(Rows from a dataset)
■ ■ ■ ■

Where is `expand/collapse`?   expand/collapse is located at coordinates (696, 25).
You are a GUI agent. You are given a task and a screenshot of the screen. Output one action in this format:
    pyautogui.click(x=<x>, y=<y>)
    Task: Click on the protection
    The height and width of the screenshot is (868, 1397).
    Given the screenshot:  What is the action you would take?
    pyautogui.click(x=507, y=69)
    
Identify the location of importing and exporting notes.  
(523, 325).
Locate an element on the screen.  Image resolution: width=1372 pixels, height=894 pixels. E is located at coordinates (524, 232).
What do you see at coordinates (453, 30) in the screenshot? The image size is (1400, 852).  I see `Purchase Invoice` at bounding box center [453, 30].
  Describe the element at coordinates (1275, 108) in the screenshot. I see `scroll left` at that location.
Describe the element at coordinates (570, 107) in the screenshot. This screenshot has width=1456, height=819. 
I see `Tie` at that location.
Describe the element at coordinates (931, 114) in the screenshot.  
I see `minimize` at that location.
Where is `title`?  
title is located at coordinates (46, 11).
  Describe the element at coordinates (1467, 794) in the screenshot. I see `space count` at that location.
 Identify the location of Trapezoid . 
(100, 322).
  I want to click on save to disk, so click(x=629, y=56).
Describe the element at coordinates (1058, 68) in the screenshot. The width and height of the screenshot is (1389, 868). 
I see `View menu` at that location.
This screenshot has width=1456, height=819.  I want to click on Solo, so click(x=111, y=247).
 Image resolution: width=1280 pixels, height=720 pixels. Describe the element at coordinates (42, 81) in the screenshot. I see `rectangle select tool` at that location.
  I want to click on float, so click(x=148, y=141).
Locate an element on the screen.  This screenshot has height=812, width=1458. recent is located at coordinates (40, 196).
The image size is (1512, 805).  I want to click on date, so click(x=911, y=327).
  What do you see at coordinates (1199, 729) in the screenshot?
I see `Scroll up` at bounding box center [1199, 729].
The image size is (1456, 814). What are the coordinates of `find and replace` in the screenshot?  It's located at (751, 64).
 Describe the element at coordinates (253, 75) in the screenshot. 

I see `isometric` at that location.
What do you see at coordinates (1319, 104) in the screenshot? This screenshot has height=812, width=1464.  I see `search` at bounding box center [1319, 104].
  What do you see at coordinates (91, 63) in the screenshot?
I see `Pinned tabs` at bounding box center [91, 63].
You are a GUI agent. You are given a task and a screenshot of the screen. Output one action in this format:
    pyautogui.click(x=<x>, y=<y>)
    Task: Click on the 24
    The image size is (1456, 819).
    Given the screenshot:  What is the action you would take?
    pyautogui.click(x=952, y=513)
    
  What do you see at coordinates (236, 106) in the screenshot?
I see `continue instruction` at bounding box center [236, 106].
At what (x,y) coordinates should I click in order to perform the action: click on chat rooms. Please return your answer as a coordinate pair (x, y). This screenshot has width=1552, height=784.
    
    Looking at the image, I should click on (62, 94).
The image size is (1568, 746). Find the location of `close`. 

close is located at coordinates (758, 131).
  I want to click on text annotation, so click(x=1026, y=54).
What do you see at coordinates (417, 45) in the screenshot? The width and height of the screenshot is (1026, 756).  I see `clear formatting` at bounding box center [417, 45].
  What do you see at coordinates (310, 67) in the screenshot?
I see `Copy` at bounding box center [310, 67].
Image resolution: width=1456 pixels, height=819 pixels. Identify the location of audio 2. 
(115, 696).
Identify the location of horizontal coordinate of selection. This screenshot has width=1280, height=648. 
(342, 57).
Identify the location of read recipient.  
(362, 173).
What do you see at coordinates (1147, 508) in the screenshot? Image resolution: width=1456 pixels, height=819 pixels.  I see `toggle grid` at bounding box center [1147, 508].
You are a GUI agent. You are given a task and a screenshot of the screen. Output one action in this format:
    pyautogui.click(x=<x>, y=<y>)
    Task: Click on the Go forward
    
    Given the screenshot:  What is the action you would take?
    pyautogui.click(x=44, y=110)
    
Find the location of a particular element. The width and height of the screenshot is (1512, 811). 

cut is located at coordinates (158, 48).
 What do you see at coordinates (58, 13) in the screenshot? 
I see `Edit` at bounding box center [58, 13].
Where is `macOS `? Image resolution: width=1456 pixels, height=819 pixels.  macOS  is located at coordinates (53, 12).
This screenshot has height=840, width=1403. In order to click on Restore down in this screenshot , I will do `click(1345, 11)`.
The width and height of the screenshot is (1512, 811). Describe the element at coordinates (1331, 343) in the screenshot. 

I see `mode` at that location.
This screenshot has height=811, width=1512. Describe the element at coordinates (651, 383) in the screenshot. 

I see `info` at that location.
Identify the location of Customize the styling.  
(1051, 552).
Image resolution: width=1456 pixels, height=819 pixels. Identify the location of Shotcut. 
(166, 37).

■ ■ ■ ■

Copy every one of the entries above word for word, with no changes.

Where is `expand/collapse`?   expand/collapse is located at coordinates (696, 25).
You are a GUI agent. You are given a task and a screenshot of the screen. Output one action in this format:
    pyautogui.click(x=<x>, y=<y>)
    Task: Click on the protection
    The height and width of the screenshot is (868, 1397).
    Given the screenshot:  What is the action you would take?
    pyautogui.click(x=507, y=69)
    
Identify the location of importing and exporting notes.  
(523, 325).
Locate an element on the screen.  Image resolution: width=1372 pixels, height=894 pixels. E is located at coordinates (524, 232).
What do you see at coordinates (453, 30) in the screenshot? The image size is (1400, 852).  I see `Purchase Invoice` at bounding box center [453, 30].
  Describe the element at coordinates (1275, 108) in the screenshot. I see `scroll left` at that location.
Describe the element at coordinates (570, 107) in the screenshot. This screenshot has width=1456, height=819. 
I see `Tie` at that location.
Describe the element at coordinates (931, 114) in the screenshot.  
I see `minimize` at that location.
Where is `title`?  
title is located at coordinates (46, 11).
  Describe the element at coordinates (1467, 794) in the screenshot. I see `space count` at that location.
 Identify the location of Trapezoid . 
(100, 322).
  I want to click on save to disk, so click(x=629, y=56).
Describe the element at coordinates (1058, 68) in the screenshot. The width and height of the screenshot is (1389, 868). 
I see `View menu` at that location.
This screenshot has width=1456, height=819.  I want to click on Solo, so click(x=111, y=247).
 Image resolution: width=1280 pixels, height=720 pixels. Describe the element at coordinates (42, 81) in the screenshot. I see `rectangle select tool` at that location.
  I want to click on float, so click(x=148, y=141).
Locate an element on the screen.  This screenshot has height=812, width=1458. recent is located at coordinates (40, 196).
The image size is (1512, 805).  I want to click on date, so click(x=911, y=327).
  What do you see at coordinates (1199, 729) in the screenshot?
I see `Scroll up` at bounding box center [1199, 729].
The image size is (1456, 814). What are the coordinates of `find and replace` in the screenshot?  It's located at (751, 64).
 Describe the element at coordinates (253, 75) in the screenshot. 

I see `isometric` at that location.
What do you see at coordinates (1319, 104) in the screenshot? This screenshot has height=812, width=1464.  I see `search` at bounding box center [1319, 104].
  What do you see at coordinates (91, 63) in the screenshot?
I see `Pinned tabs` at bounding box center [91, 63].
You are a GUI agent. You are given a task and a screenshot of the screen. Output one action in this format:
    pyautogui.click(x=<x>, y=<y>)
    Task: Click on the 24
    The image size is (1456, 819).
    Given the screenshot:  What is the action you would take?
    pyautogui.click(x=952, y=513)
    
  What do you see at coordinates (236, 106) in the screenshot?
I see `continue instruction` at bounding box center [236, 106].
At what (x,y) coordinates should I click in order to perform the action: click on chat rooms. Please return your answer as a coordinate pair (x, y). This screenshot has width=1552, height=784.
    
    Looking at the image, I should click on (62, 94).
The image size is (1568, 746). Find the location of `close`. 

close is located at coordinates (758, 131).
  I want to click on text annotation, so click(x=1026, y=54).
What do you see at coordinates (417, 45) in the screenshot? The width and height of the screenshot is (1026, 756).  I see `clear formatting` at bounding box center [417, 45].
  What do you see at coordinates (310, 67) in the screenshot?
I see `Copy` at bounding box center [310, 67].
Image resolution: width=1456 pixels, height=819 pixels. Identify the location of audio 2. 
(115, 696).
Identify the location of horizontal coordinate of selection. This screenshot has width=1280, height=648. 
(342, 57).
Identify the location of read recipient.  
(362, 173).
What do you see at coordinates (1147, 508) in the screenshot? Image resolution: width=1456 pixels, height=819 pixels.  I see `toggle grid` at bounding box center [1147, 508].
You are a GUI agent. You are given a task and a screenshot of the screen. Output one action in this format:
    pyautogui.click(x=<x>, y=<y>)
    Task: Click on the Go forward
    
    Given the screenshot:  What is the action you would take?
    pyautogui.click(x=44, y=110)
    
Find the location of a particular element. The width and height of the screenshot is (1512, 811). 

cut is located at coordinates (158, 48).
 What do you see at coordinates (58, 13) in the screenshot? 
I see `Edit` at bounding box center [58, 13].
Where is `macOS `? Image resolution: width=1456 pixels, height=819 pixels.  macOS  is located at coordinates (53, 12).
This screenshot has height=840, width=1403. In order to click on Restore down in this screenshot , I will do `click(1345, 11)`.
The width and height of the screenshot is (1512, 811). Describe the element at coordinates (1331, 343) in the screenshot. 

I see `mode` at that location.
This screenshot has height=811, width=1512. Describe the element at coordinates (651, 383) in the screenshot. 

I see `info` at that location.
Identify the location of Customize the styling.  
(1051, 552).
Image resolution: width=1456 pixels, height=819 pixels. Identify the location of Shotcut. 
(166, 37).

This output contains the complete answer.